This chapter is all about the end, the payoff end of your fishing gear. The hooks without which you cannot catch a fish, the sinkers for keeping your bait on the bottom when you’re after fish that like to feed way down there, the swivels that keep your line from twisting by taking up the shock of the saltwater currents, the snaps and the connecting links for easy interchange of them all, and the knots that you’ll have to learn how to tie no matter what Andy learned in the Cub Scouts and sister Peg learned in the Girl Scouts because they were taught with an old-fashioned material called rope and you’ll be working with monofilament.
What kind of hooks are you going to use?
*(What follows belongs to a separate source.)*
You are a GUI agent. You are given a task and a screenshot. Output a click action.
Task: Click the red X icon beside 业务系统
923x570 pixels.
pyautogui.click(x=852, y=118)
It depends on what kind of fish you are going to fish for. Every hook is fitted to some fish’s mouth. Small mouth, small gap; big mouth, big gap. Sharp teeth, long shank; no teeth or babylike teeth, short shank. Hard mouth, long bite with a sharp, long and narrow point for swift and sure penetration beyond the tough cartilage, where the hook will hold while you are fighting the fish.
Hooks come numbered according to size. Starting with Number 22, the smallest, and down to Number 1, then starting with 1/0 and on up to 20/0 which is the largest. For saltwater fish anything smaller than 10 is too small. Chapter 13, which tells how to go after each fish specifically, identifies the hooks to use by those numbers.